On the Use of Polarimetric Radars for Studies of Clouds: Numerical Simulations and S-Band Radar Observations

Uncertainties in parameterizing clouds have been identified as important sources of error in climate model outputs. These problems are linked to insufficient data and the complex behaviors of clouds. Progress in reducing these uncertainties is being made as more data are collected and analyzed. In particular, polarimetric radars are capable of estimating microphysical cloud properties in addition to macrophysical features. In this paper, a physical-based electromagnetic backscattering model, whose components are based on previous experimental work, is presented for diagnosing and linking cloud particle behavior to the scattered signals received. The scatterers in the model consist of prolate and oblate spheroids and the scattering regime is assumed to be Rayleigh. Inputs to the scattering model include mean drop diameter, equivalent spherical drop size distribution form, and liquid-water content. These parameters are converted to equivalent spheroids using mass conservation and diameter dependent axial ratios.
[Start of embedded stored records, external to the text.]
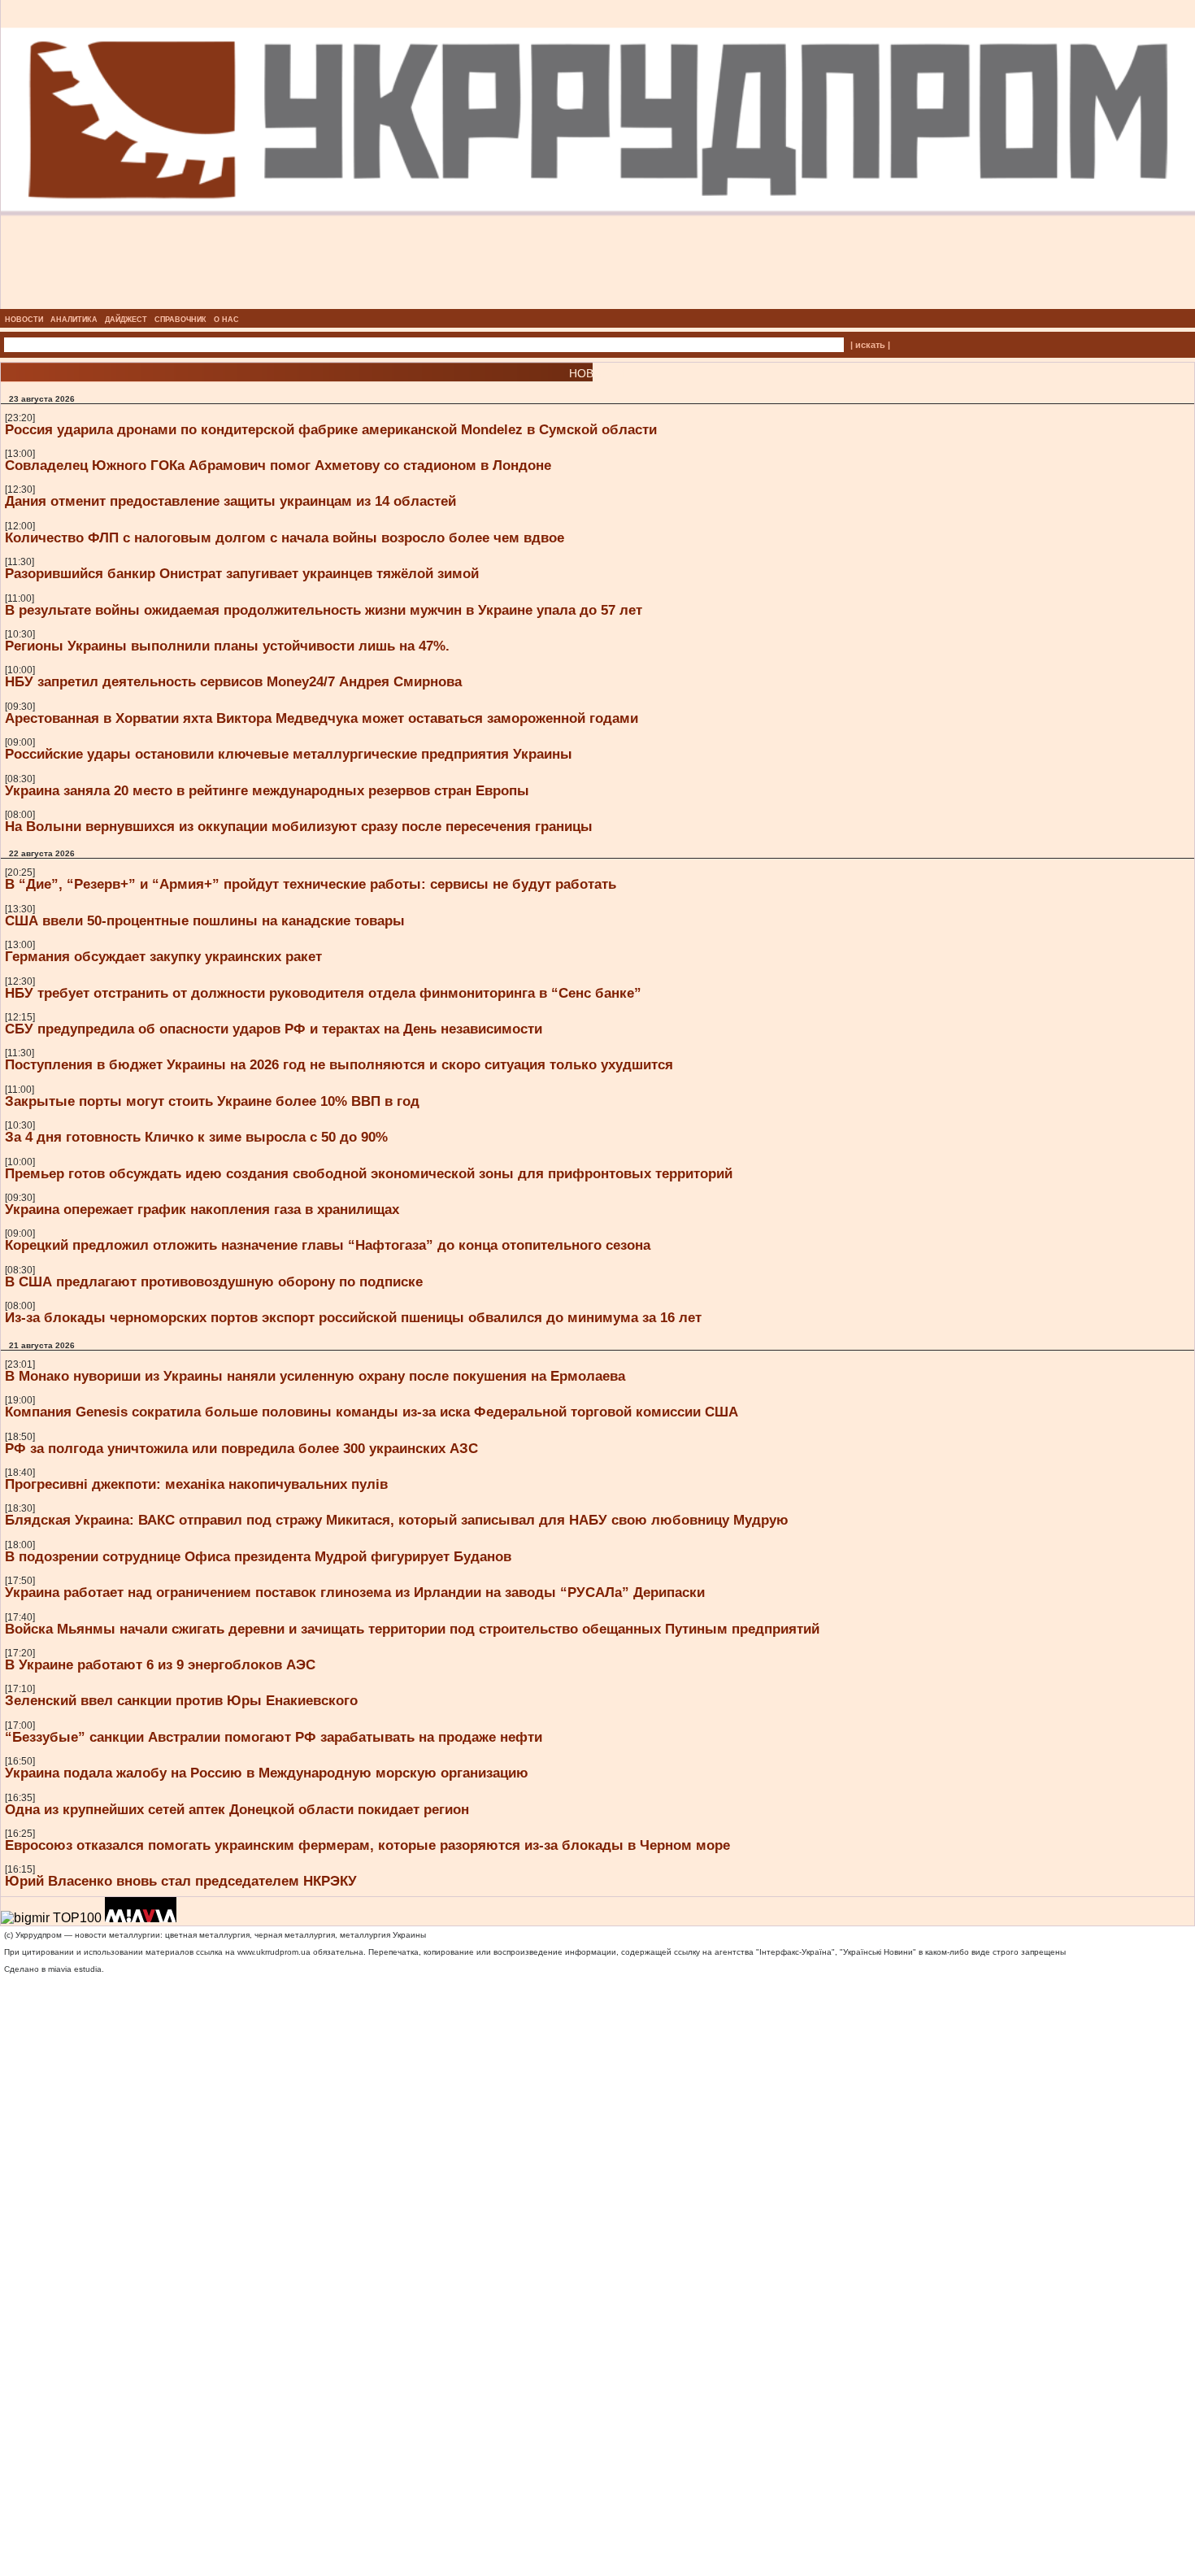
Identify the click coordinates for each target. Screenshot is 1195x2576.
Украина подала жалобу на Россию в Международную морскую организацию (266, 1772)
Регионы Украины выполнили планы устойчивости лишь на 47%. (227, 645)
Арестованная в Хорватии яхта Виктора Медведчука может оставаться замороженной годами (321, 718)
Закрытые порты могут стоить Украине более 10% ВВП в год (212, 1101)
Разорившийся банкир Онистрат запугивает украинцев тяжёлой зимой (242, 573)
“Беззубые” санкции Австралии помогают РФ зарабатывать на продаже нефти (273, 1737)
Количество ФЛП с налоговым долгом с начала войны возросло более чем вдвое (284, 537)
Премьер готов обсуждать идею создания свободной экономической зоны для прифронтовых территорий (368, 1173)
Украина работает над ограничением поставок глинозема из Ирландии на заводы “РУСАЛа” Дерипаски (355, 1592)
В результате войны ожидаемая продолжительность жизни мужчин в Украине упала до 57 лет (323, 610)
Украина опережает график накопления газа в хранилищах (202, 1209)
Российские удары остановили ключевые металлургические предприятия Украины (288, 754)
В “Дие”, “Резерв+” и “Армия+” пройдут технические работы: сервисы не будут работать (310, 884)
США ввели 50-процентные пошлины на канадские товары (205, 920)
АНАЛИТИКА (74, 319)
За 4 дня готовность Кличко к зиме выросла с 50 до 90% (196, 1137)
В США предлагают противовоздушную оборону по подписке (214, 1281)
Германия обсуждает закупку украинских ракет (163, 956)
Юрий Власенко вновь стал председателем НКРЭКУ (181, 1881)
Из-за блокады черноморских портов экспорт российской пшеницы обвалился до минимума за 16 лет (353, 1317)
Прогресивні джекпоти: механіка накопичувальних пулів (196, 1484)
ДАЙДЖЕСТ (126, 319)
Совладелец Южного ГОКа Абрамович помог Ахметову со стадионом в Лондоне (278, 465)
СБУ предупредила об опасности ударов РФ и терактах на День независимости (273, 1028)
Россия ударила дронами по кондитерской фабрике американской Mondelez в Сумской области (331, 429)
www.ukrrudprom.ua (274, 1951)
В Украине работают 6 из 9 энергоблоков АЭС (160, 1664)
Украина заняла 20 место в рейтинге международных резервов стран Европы (267, 790)
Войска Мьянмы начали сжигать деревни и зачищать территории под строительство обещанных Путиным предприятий (412, 1629)
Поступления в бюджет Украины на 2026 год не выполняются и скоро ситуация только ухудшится (339, 1064)
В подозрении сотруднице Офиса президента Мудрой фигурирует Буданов (258, 1556)
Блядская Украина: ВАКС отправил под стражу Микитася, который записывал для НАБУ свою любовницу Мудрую (397, 1520)
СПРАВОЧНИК (180, 319)
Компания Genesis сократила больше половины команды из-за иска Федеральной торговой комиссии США (371, 1411)
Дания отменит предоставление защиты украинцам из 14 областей (230, 501)
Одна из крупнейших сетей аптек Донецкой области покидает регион (237, 1809)
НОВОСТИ (24, 319)
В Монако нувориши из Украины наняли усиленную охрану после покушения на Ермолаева (315, 1376)
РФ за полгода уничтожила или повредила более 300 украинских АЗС (241, 1448)
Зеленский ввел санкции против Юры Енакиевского (181, 1700)
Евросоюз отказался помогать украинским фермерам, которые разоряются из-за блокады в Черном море (367, 1845)
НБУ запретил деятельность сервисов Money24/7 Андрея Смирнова (233, 681)
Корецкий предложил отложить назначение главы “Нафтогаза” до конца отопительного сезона (327, 1245)
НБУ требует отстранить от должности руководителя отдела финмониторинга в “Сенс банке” (323, 993)
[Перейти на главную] (598, 304)
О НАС (226, 319)
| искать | (870, 345)
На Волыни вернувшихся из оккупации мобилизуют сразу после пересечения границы (299, 826)
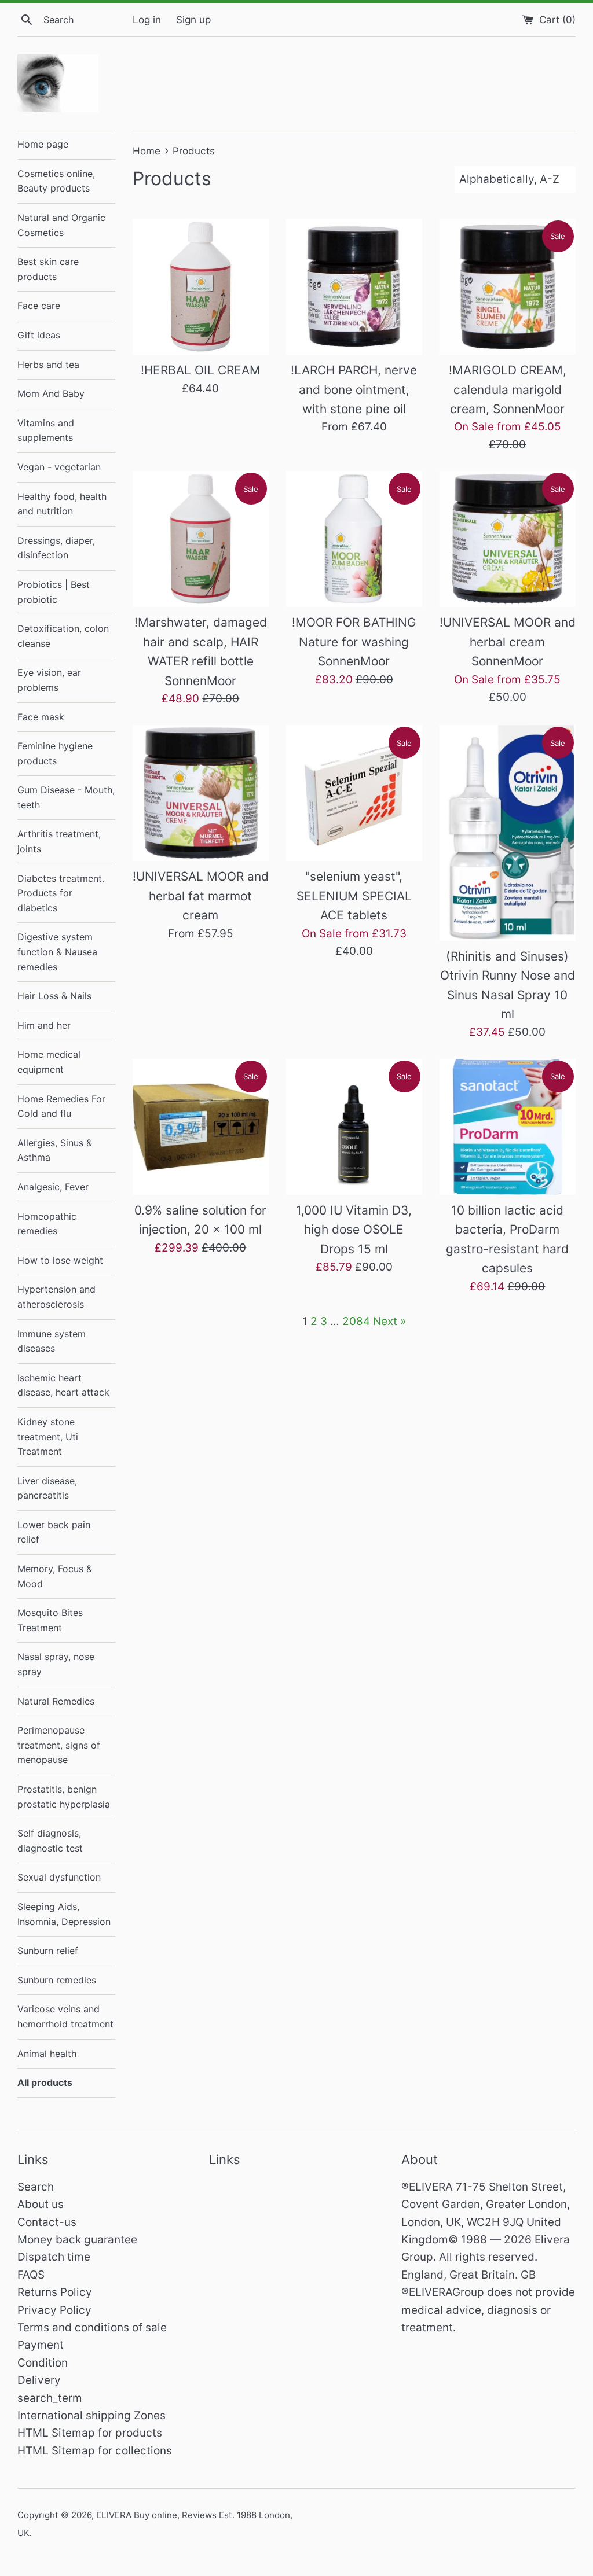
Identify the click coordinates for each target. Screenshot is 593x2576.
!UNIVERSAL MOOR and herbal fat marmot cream (201, 895)
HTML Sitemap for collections (94, 2450)
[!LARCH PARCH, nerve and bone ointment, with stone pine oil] (354, 287)
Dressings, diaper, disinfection (56, 548)
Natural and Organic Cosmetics (61, 225)
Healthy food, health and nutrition (62, 504)
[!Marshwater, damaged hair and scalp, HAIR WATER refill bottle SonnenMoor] (201, 539)
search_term (49, 2398)
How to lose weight (60, 1260)
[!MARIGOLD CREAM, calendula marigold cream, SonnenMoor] (508, 287)
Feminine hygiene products (55, 753)
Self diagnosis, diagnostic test (50, 1840)
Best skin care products (48, 269)
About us (40, 2204)
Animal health (46, 2053)
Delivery (39, 2380)
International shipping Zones (91, 2415)
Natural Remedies (55, 1701)
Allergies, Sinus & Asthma (54, 1150)
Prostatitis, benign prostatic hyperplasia (63, 1796)
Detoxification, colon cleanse (63, 636)
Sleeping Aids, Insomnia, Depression (64, 1914)
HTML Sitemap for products (89, 2432)
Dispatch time (53, 2257)
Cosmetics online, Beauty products (56, 181)
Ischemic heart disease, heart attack (63, 1385)
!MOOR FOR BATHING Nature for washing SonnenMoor (354, 641)
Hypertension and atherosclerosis (56, 1296)
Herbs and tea (48, 364)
A terminal fall velocity based on fall geometry is calculated and a background wind field is imposed. Finally, additional scaling and dyadic scattering of plane waves are applied to simulate the effective scattered signal. Using this simulation algorithm, innovative signal processing/filtering techniques will be developed for the observations of cold clouds. Comparative results will also be presented from the S-band polarimetric radar (KOUN) operated by the National Severe Storms Laboratory in Norman, Oklahoma.